Dr. Youn, may I ask how you define a patient as "annoying"? I had to have rhinoplasty three times in order to achieve acceptable improvement and results, with the third procedure performed by a different surgeon upon my seeking a second opinion. It seemed that the first surgeon was dismissive of my concerns and would forget things I had previously told him, and it got to the point where I felt very uncomfortable dealing with him and his staff. I suspected that I was perceived as a pest suffering from body dysmorphic disorder (not the case) that was a drain financially and time-wise on the practice (I paid only the facilities fee for the second procedure, and the third would have been entirely free).

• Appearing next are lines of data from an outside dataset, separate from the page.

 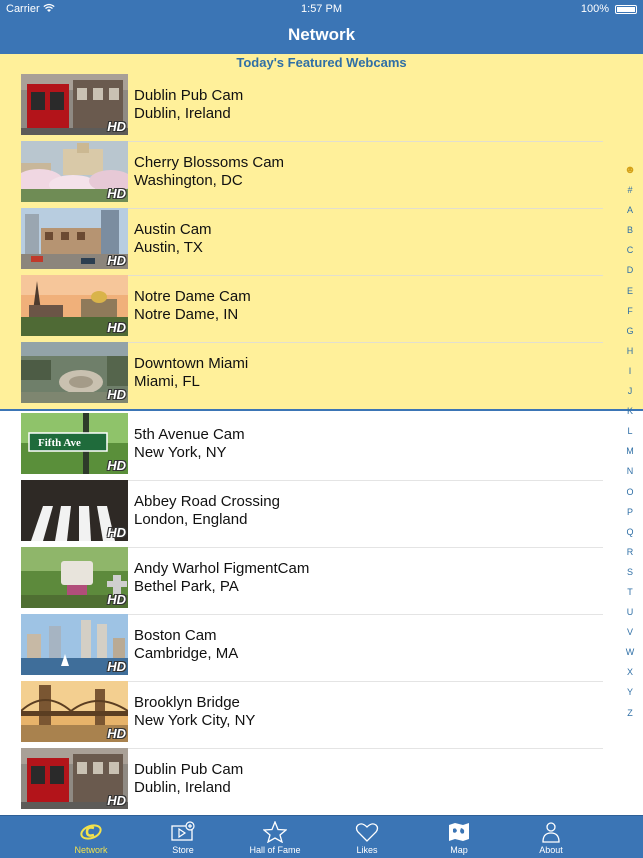 I want to click on street-sign-text: Fifth Ave, so click(x=60, y=443).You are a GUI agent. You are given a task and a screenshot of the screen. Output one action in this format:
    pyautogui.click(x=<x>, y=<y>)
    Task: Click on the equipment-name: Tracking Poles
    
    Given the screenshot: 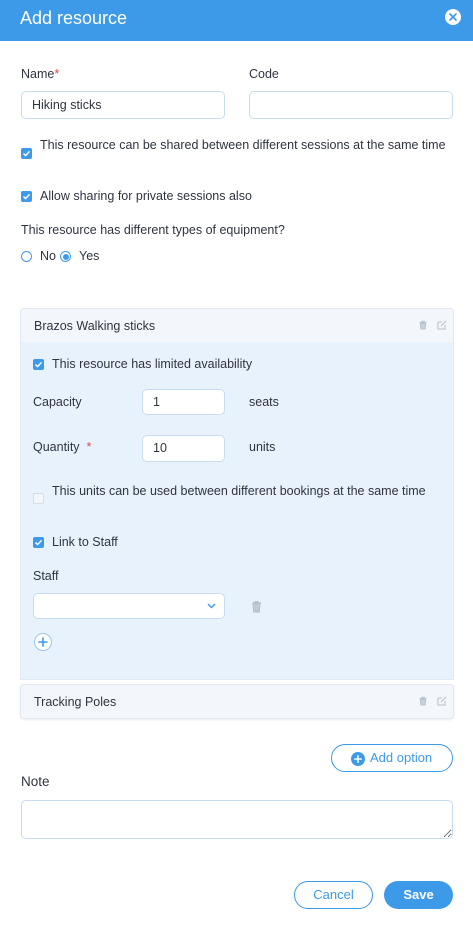 What is the action you would take?
    pyautogui.click(x=76, y=702)
    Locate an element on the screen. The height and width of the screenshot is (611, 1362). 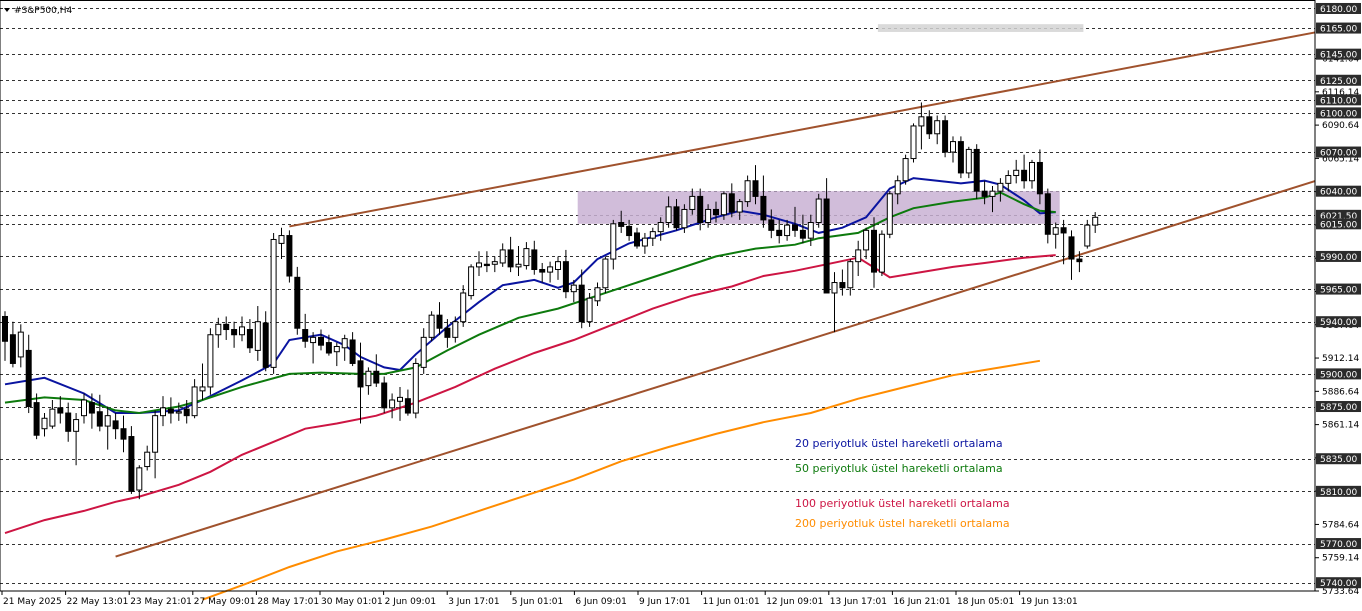
level-price-tag-label: 6070.00 is located at coordinates (1338, 154).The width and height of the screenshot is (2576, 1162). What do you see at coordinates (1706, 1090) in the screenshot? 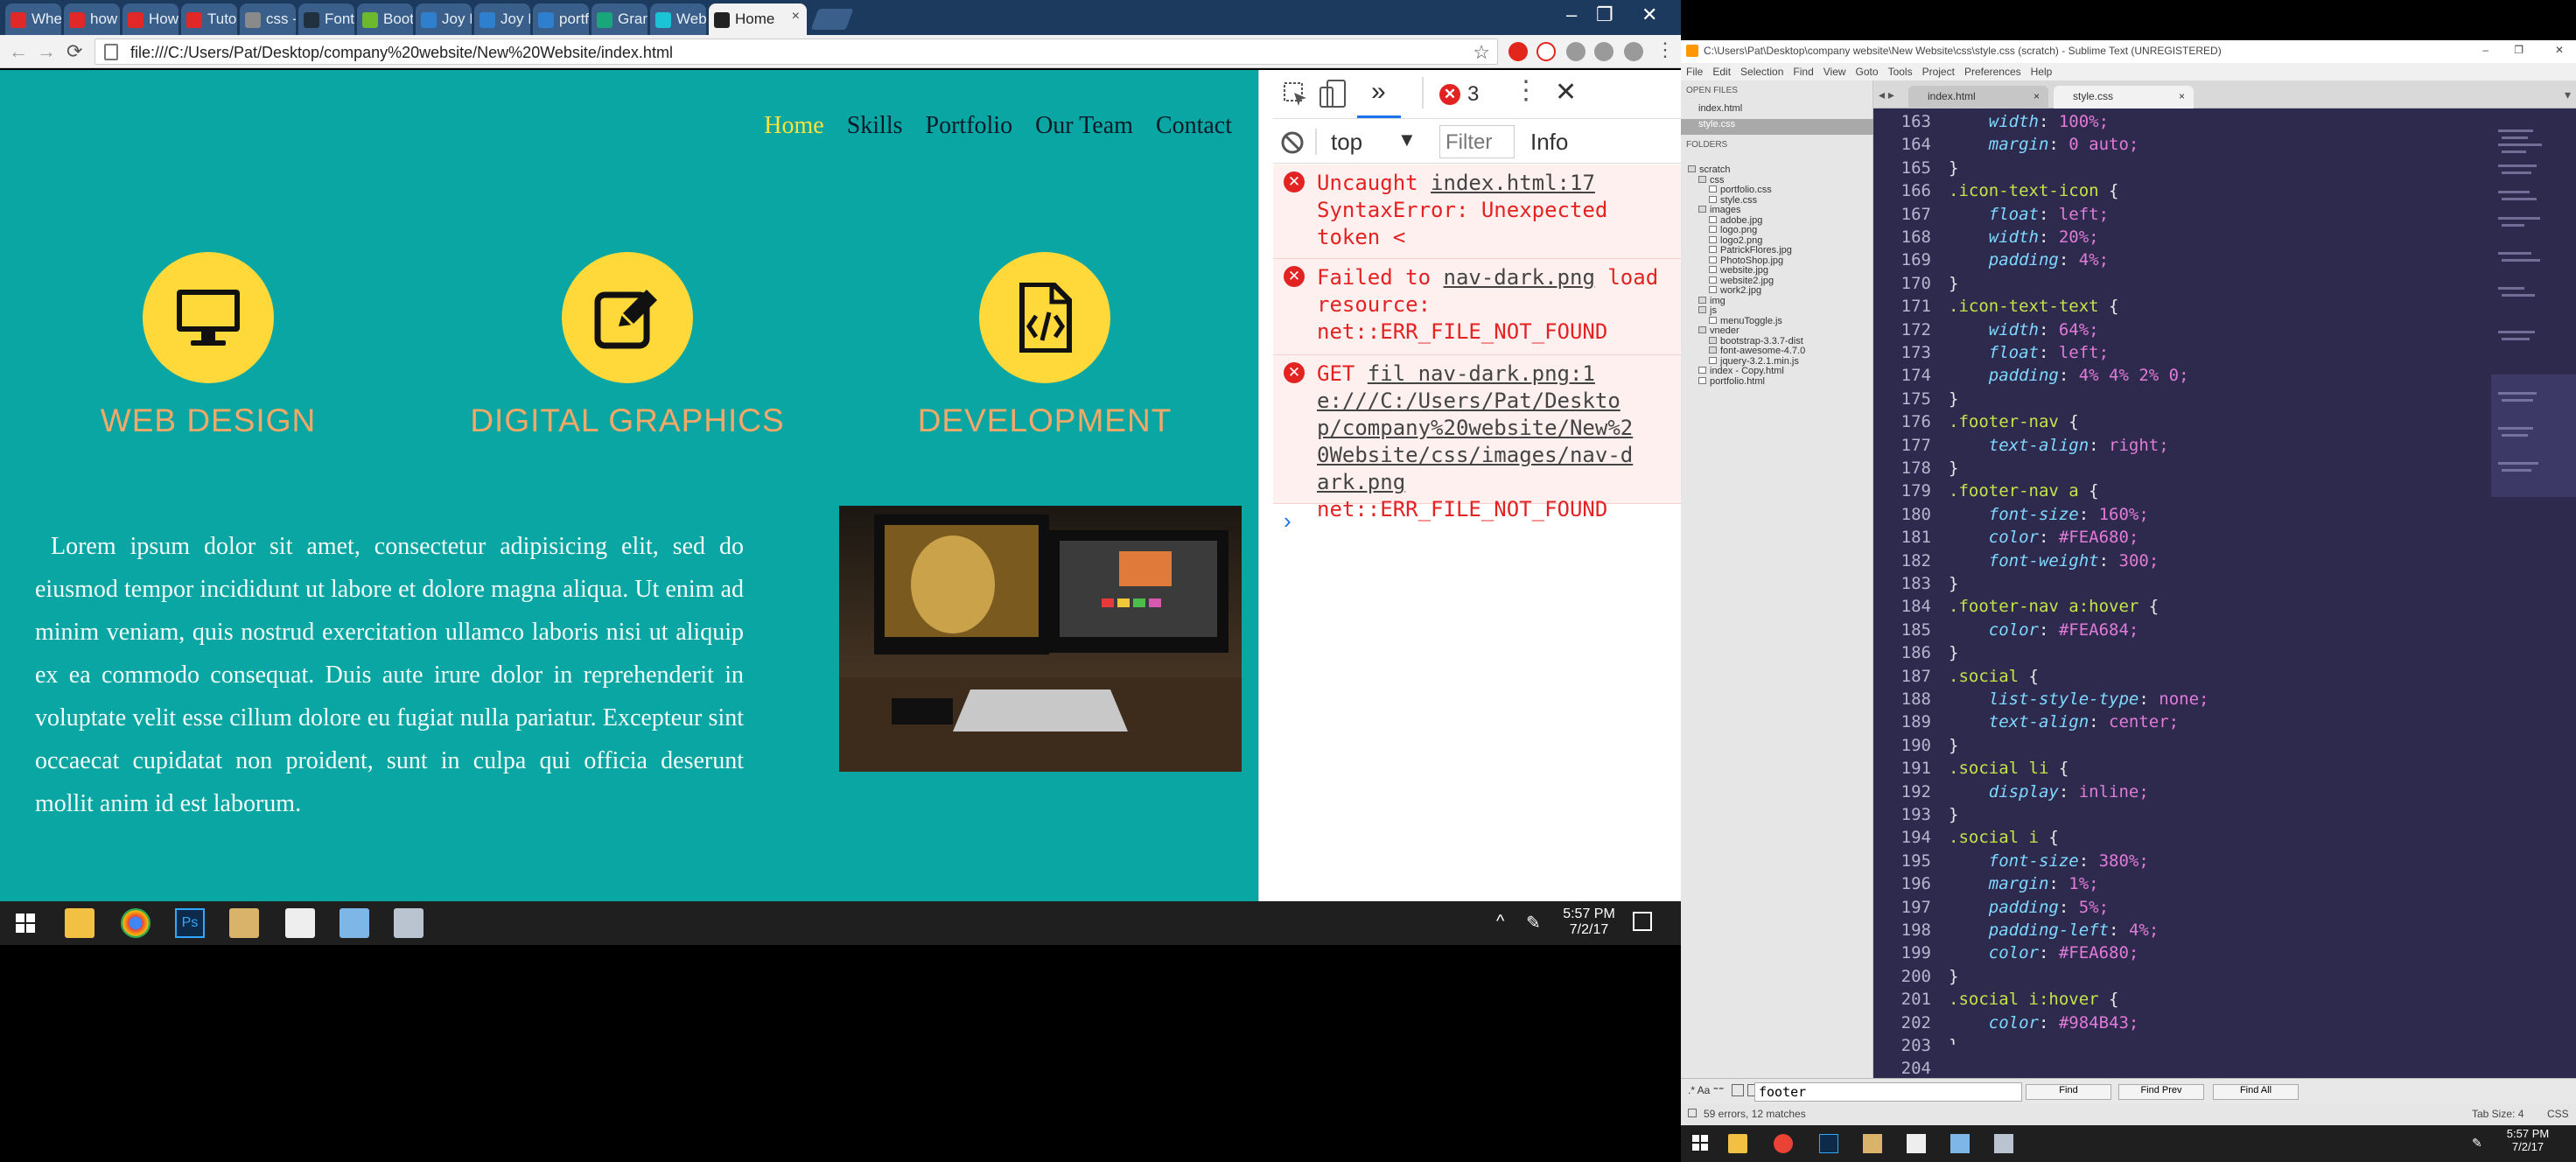
I see `find-options-icons: .* Aa ⁼⁼` at bounding box center [1706, 1090]. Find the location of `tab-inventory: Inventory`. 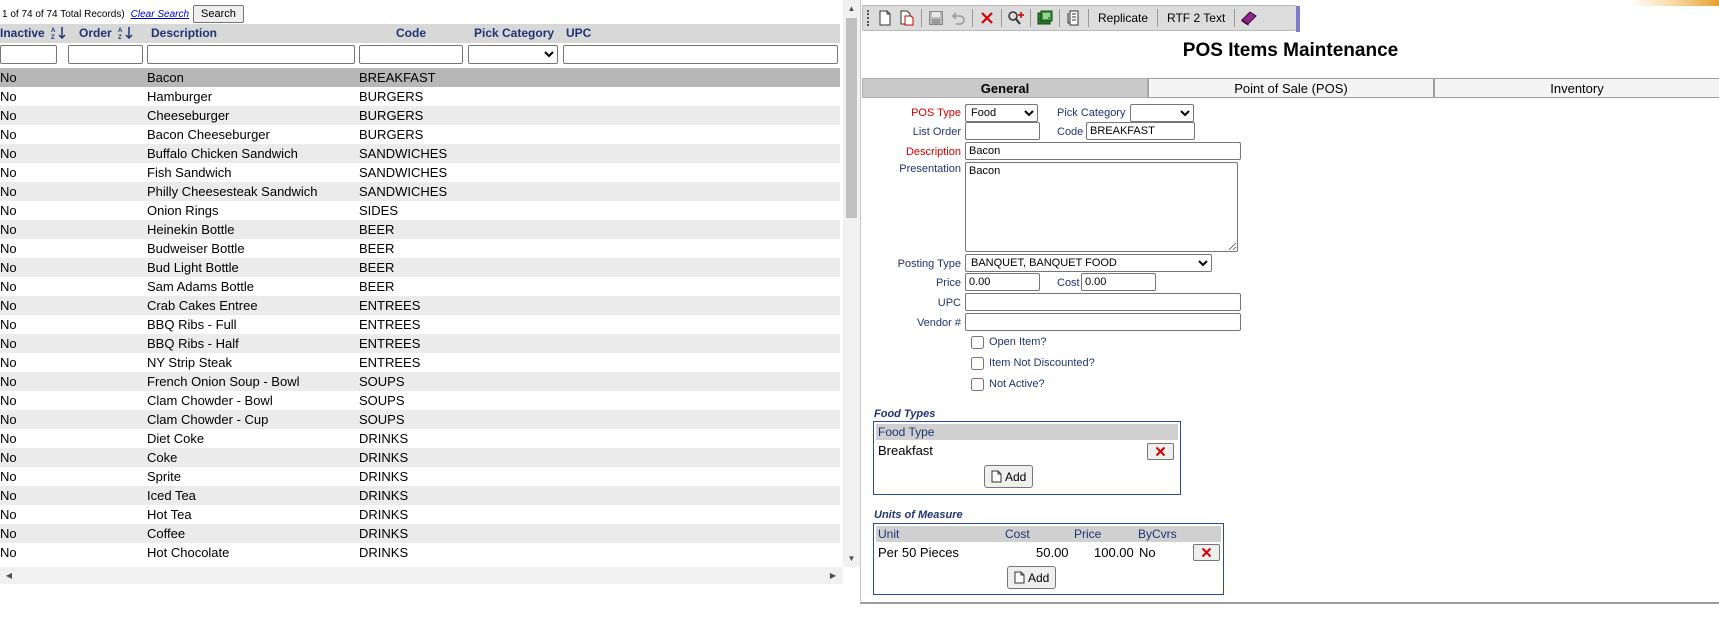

Thank God the second surgeon validated my concerns and did a great job. I did have to pay for the third procedure ;), but after a year of follow-up appointments with the second surgeon I can say without hesitation that I made the right decision.

Dr. Tony Youn said...

I think that in any profession we work with people whom we may not particularly like. That does not give someone (including myself) permission to treat them poorly. It is important for all physicians to treat their patients the same. I am happy that you have done well and are happy with your result. An unhappy patient is not necessarily an 'annoying' one!

sunchaser said...

That story about Jacobs is so unbelievably awful.

It's hard to believe that it's even a question that his license should be revoked.

Ann Teliczan said...

I got a kick out of hearing your comments about your "boring" life and liking to be referred to as "the artist." That's what my husband calls me, when he wants to be on my good side!